--- YOUR TASK ---
Go through the entries below and copy every line that holds the word "computer".

── INFORMATION

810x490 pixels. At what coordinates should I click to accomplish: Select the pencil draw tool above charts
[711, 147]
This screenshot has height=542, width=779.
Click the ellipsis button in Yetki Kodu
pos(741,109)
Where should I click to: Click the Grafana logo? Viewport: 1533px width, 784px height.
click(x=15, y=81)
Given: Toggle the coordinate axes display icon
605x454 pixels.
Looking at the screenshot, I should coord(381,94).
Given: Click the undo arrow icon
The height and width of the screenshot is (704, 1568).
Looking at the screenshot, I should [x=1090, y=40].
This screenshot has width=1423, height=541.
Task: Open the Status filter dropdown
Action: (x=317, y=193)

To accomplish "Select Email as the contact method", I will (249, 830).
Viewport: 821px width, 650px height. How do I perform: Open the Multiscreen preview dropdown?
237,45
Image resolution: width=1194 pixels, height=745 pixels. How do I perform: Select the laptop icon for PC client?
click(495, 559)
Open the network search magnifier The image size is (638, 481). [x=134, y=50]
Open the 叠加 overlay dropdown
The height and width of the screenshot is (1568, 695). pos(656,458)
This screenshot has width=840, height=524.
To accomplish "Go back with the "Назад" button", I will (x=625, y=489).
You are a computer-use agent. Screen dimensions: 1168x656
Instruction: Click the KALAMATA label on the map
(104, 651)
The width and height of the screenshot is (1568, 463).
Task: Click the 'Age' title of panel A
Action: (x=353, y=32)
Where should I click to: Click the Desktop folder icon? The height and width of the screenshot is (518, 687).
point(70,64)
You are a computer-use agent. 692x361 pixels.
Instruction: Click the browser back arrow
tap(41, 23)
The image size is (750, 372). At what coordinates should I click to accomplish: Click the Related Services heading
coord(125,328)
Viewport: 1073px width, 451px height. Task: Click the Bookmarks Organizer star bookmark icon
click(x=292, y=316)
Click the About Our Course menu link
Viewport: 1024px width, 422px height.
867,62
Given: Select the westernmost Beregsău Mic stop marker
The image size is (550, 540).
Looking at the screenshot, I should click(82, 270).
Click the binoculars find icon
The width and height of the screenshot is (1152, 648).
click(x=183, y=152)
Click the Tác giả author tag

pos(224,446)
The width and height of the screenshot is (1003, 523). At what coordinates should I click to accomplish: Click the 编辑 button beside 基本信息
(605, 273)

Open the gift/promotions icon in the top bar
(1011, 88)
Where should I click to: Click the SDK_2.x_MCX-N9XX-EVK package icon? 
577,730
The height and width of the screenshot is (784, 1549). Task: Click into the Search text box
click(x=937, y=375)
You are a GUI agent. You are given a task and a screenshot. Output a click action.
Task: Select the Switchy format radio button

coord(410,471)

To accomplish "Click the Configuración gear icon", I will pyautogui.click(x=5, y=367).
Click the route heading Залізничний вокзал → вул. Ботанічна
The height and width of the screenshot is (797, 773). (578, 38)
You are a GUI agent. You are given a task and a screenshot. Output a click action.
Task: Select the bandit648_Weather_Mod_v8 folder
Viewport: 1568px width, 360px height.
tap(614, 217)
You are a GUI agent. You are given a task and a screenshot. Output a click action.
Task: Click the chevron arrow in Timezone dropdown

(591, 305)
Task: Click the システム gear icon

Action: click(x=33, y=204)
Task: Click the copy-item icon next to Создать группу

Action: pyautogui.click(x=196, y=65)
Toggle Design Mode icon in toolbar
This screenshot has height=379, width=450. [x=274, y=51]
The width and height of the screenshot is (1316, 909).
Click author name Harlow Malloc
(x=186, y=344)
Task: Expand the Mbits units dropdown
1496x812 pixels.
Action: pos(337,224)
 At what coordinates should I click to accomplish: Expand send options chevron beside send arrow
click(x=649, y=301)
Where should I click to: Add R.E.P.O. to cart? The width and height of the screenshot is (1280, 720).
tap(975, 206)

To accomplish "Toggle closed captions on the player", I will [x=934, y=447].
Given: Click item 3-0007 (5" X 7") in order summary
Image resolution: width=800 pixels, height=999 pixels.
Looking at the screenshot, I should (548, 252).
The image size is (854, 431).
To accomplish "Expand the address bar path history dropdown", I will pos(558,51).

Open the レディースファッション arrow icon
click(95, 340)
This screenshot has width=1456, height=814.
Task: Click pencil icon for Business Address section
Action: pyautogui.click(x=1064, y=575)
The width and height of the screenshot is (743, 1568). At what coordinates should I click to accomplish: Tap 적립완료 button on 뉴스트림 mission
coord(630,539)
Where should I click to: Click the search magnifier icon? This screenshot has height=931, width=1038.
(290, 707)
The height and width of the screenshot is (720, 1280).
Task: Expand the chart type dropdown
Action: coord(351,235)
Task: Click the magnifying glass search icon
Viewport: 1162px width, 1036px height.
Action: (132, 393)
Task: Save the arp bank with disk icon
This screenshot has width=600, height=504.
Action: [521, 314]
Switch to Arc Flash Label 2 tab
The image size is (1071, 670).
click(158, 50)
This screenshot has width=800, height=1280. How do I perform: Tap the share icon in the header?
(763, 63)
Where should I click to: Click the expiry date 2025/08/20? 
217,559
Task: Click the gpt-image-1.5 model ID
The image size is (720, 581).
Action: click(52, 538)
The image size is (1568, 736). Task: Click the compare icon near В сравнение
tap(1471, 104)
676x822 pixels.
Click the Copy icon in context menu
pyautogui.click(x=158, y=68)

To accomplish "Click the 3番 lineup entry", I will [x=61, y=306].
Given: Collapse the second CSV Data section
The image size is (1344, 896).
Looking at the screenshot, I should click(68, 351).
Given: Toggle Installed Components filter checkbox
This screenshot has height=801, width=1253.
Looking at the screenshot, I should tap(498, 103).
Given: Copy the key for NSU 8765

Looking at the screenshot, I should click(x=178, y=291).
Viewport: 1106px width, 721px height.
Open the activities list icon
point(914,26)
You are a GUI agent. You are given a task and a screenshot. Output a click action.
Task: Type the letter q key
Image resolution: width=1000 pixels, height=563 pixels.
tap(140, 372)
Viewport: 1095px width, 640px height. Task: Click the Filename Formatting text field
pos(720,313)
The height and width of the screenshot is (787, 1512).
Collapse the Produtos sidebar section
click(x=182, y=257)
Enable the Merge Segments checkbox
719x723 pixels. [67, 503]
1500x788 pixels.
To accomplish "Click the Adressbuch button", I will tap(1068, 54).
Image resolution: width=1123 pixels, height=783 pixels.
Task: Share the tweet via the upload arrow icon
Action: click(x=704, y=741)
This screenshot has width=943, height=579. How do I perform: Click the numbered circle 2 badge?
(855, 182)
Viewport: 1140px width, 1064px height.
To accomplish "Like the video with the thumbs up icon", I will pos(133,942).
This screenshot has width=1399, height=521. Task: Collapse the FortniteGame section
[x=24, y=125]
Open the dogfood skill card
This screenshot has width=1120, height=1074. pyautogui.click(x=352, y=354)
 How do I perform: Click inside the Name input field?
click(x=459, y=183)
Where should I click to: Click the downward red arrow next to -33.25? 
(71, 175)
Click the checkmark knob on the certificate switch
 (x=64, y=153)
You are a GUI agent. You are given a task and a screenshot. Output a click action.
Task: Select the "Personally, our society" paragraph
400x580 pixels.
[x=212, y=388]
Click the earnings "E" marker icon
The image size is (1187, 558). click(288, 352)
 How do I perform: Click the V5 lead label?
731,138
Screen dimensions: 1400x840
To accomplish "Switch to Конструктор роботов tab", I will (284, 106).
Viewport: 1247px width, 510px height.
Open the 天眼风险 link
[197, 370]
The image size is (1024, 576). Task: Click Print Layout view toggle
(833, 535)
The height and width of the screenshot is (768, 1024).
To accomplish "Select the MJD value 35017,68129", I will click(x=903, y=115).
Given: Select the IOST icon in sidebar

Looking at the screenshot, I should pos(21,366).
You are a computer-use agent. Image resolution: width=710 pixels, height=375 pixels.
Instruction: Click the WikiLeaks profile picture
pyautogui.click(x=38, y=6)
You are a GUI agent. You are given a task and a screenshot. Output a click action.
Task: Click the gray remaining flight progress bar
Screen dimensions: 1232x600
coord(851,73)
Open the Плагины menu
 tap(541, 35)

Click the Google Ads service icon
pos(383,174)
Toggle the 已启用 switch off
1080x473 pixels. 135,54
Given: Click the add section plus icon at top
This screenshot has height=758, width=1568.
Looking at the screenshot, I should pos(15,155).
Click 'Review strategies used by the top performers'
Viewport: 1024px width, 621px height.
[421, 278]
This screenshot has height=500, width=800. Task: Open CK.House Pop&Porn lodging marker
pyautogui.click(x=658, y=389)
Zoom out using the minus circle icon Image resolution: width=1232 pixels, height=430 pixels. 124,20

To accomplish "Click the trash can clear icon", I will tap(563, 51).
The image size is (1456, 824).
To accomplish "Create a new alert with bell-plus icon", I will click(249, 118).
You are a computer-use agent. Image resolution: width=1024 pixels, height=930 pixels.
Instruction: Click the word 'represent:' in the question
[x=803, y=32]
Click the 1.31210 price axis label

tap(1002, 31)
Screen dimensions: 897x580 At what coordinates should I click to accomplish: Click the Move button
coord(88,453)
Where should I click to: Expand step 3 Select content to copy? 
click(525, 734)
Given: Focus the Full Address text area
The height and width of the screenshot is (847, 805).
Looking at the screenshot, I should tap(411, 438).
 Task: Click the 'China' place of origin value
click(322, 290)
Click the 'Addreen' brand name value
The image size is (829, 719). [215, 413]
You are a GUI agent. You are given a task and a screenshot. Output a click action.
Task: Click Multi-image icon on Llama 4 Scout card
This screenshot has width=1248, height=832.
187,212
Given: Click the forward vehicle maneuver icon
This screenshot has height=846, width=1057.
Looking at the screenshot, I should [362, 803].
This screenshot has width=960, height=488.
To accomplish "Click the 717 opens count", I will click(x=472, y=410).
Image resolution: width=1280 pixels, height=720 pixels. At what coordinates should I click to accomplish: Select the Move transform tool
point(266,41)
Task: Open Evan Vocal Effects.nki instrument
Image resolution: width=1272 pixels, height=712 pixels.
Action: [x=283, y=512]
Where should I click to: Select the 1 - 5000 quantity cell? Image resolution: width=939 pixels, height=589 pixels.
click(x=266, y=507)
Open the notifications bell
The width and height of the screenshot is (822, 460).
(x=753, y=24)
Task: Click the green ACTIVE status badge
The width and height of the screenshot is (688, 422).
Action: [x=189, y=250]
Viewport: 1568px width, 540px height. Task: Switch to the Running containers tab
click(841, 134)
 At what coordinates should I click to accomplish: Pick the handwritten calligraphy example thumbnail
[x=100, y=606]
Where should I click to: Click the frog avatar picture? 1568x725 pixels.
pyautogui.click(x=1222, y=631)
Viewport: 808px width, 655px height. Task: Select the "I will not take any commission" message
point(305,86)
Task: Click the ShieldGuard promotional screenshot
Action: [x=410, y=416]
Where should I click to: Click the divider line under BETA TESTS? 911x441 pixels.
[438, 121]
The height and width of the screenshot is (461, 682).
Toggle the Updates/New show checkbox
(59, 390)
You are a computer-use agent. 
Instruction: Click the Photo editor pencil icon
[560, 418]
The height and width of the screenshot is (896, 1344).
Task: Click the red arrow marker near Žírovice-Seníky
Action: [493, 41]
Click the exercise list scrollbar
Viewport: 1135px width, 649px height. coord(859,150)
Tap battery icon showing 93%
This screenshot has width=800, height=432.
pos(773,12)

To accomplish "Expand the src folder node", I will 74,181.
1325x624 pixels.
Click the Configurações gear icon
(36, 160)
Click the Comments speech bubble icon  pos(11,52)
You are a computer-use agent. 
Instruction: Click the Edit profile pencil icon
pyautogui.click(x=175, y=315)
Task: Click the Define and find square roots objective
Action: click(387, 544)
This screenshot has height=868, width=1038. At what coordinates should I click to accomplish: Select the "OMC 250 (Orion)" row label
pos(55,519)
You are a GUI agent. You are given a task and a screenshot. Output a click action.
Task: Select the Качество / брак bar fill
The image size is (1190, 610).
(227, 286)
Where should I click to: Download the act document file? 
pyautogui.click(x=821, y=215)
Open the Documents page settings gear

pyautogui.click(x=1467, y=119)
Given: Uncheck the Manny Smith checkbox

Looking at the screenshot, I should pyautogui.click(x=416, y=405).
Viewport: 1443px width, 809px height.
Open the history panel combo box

────

--- REPLY ---
You are a computer-use agent. Screen dimensions: 1168x656
You are a computer-use agent. 692x361 pixels.
You are a computer-use agent. Image resolution: width=710 pixels, height=375 pixels.
You are a computer-use agent. Image resolution: width=1024 pixels, height=930 pixels.
You are a computer-use agent. 
You are a computer-use agent. 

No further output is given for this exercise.